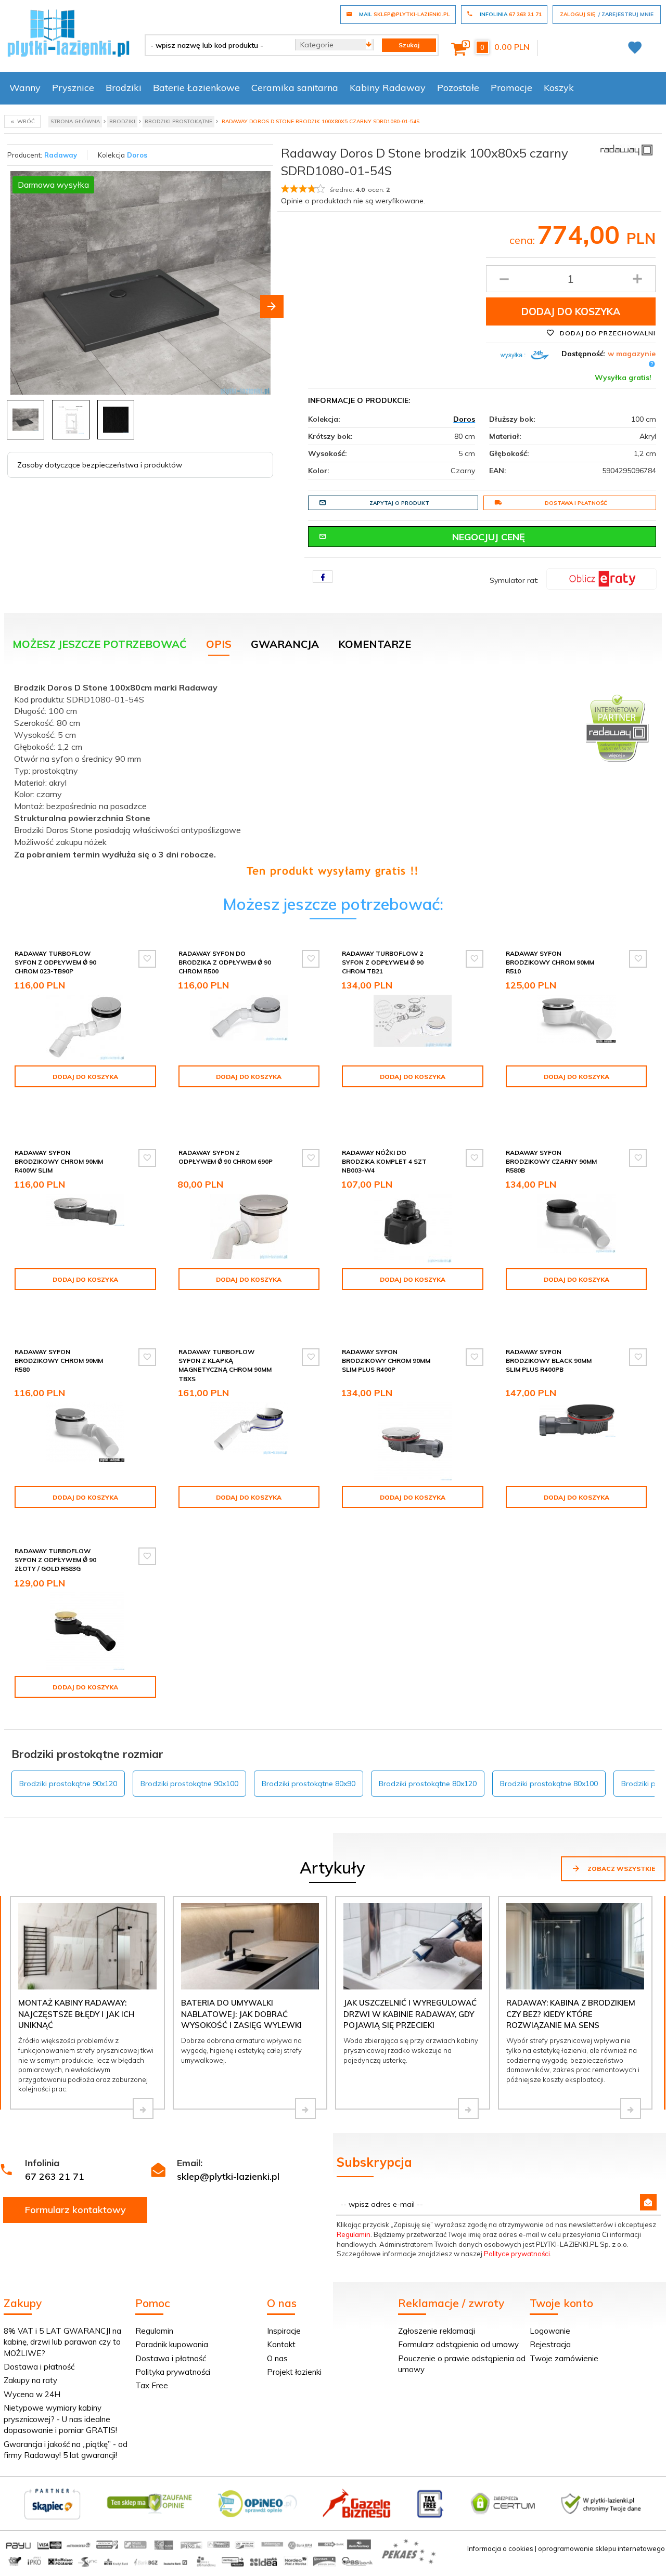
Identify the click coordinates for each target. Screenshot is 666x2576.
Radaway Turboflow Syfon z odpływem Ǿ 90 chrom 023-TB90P (55, 962)
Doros (137, 155)
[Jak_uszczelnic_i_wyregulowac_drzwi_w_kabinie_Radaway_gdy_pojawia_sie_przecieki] (468, 2108)
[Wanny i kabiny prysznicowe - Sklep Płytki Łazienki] (68, 32)
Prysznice (73, 88)
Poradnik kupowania (171, 2344)
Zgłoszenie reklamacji (436, 2331)
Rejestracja (550, 2344)
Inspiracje (284, 2331)
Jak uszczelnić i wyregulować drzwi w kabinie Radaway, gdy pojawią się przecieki (410, 2014)
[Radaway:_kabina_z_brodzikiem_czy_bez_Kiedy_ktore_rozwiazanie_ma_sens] (630, 2108)
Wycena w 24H (32, 2394)
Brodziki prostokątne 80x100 (549, 1783)
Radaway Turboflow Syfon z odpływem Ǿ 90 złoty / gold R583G (55, 1559)
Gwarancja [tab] (285, 644)
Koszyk (559, 88)
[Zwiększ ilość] (637, 279)
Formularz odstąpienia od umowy (458, 2344)
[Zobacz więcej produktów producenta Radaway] (626, 149)
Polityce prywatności (517, 2253)
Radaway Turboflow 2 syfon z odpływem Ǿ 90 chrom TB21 (383, 962)
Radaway (60, 155)
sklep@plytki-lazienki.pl (228, 2176)
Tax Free (151, 2385)
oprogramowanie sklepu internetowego (601, 2548)
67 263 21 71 (54, 2176)
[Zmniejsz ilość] (504, 279)
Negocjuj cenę (488, 537)
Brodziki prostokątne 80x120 (428, 1783)
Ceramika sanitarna (294, 88)
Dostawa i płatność (576, 503)
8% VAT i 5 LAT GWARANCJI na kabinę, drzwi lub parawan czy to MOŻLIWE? (62, 2342)
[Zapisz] (648, 2202)
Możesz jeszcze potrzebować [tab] (99, 644)
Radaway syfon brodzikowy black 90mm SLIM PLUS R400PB (549, 1360)
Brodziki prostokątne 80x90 (308, 1783)
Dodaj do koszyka (570, 311)
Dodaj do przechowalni (607, 333)
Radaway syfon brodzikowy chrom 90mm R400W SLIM (59, 1161)
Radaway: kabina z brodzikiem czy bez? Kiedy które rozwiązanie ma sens (570, 2014)
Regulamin (353, 2234)
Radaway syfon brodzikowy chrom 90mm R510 (550, 962)
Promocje (511, 88)
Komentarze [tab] (374, 644)
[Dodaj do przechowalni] (147, 959)
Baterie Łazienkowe (196, 88)
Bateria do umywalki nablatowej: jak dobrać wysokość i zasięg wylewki (241, 2014)
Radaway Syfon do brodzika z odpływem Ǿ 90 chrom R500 (224, 962)
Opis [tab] (219, 644)
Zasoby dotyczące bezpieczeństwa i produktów (99, 465)
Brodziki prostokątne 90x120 (68, 1783)
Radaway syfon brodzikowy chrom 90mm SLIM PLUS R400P (386, 1360)
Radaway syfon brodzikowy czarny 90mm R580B (551, 1161)
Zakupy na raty (30, 2380)
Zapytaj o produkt (399, 503)
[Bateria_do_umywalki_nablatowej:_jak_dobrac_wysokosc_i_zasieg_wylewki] (305, 2108)
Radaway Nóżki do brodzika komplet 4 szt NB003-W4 (384, 1161)
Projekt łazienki (294, 2372)
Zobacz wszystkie (620, 1868)
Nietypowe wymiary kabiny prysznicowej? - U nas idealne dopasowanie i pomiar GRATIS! (60, 2419)
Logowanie (550, 2331)
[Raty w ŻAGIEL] (601, 578)
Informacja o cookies (500, 2548)
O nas (277, 2358)
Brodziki (124, 88)
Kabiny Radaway (388, 88)
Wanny (25, 88)
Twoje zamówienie (564, 2358)
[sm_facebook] (322, 576)
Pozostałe (458, 88)
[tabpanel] (333, 777)
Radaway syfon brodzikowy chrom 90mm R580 (59, 1360)
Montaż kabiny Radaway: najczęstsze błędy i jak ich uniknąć (76, 2014)
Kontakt (281, 2344)
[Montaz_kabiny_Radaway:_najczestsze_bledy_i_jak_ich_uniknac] (143, 2108)
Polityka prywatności (172, 2372)
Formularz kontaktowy (75, 2210)
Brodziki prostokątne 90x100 (189, 1783)
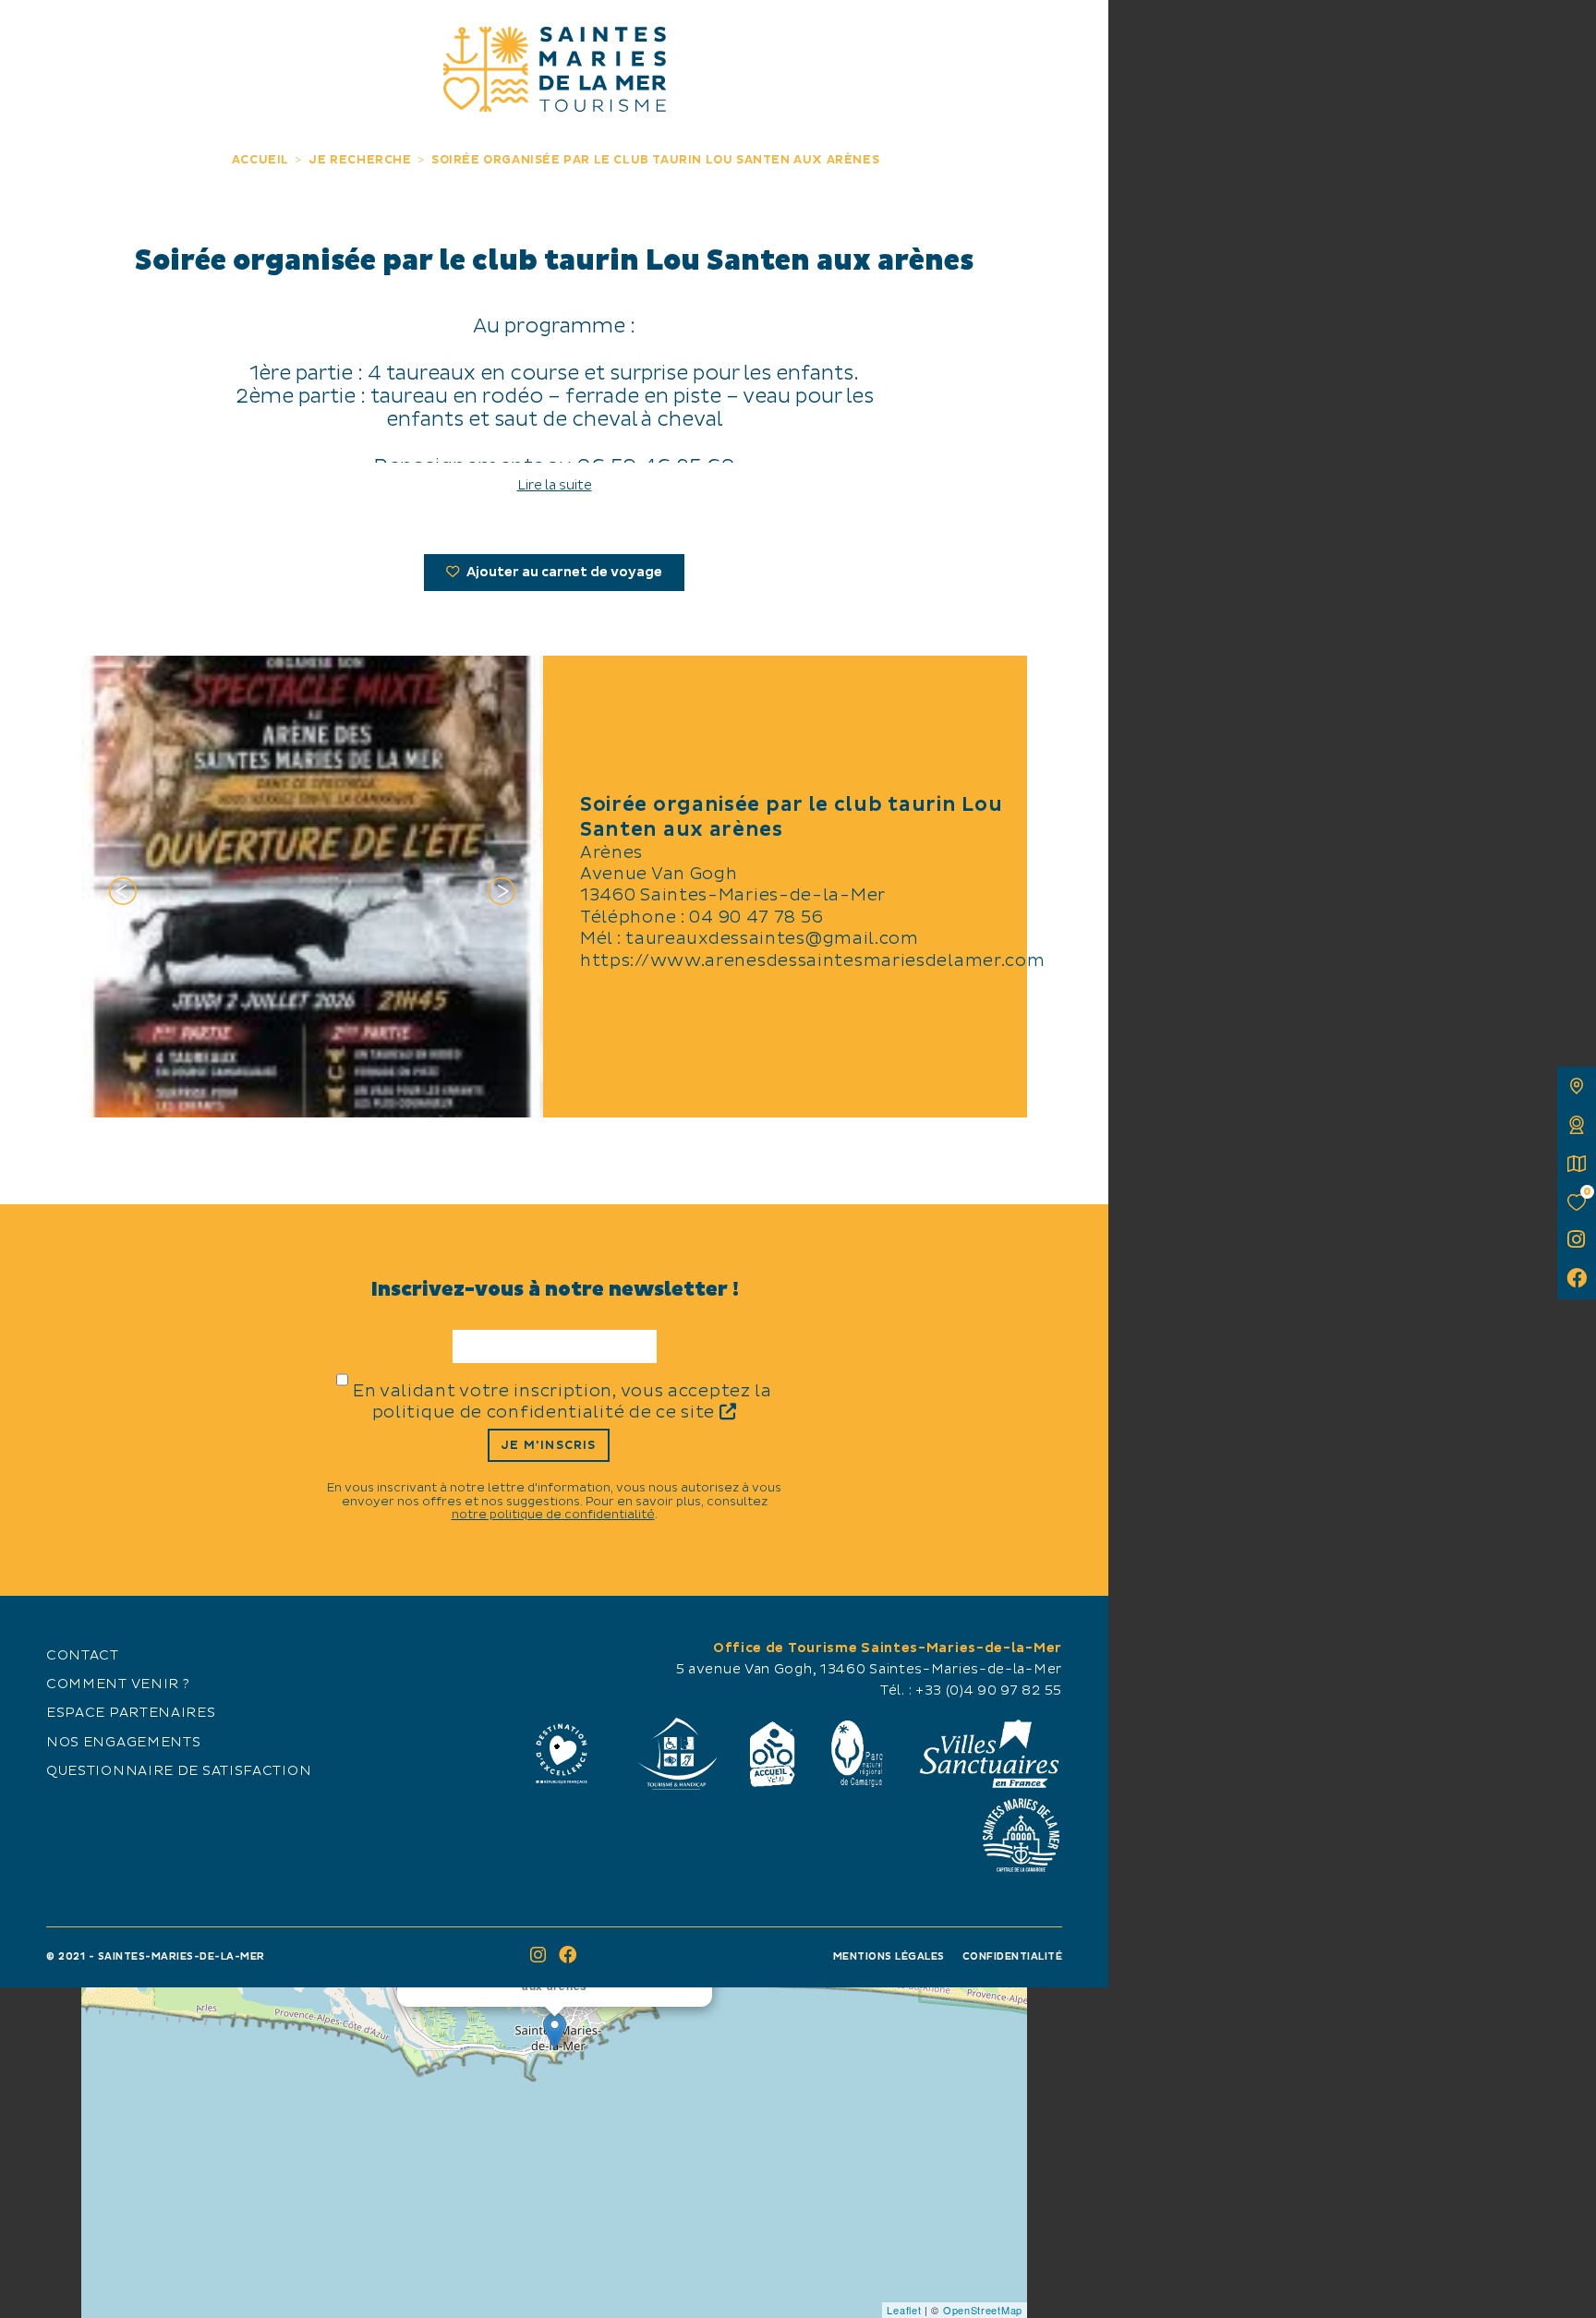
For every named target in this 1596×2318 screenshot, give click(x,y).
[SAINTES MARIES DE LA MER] (555, 69)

◆ Requirement: Go through the entries. Report every line that contains the word "PLUS".

◆ Result:
Radaway syfon brodzikowy black 90mm SLIM PLUS R400PB (549, 1360)
Radaway syfon brodzikowy chrom 90mm SLIM PLUS R400P (386, 1360)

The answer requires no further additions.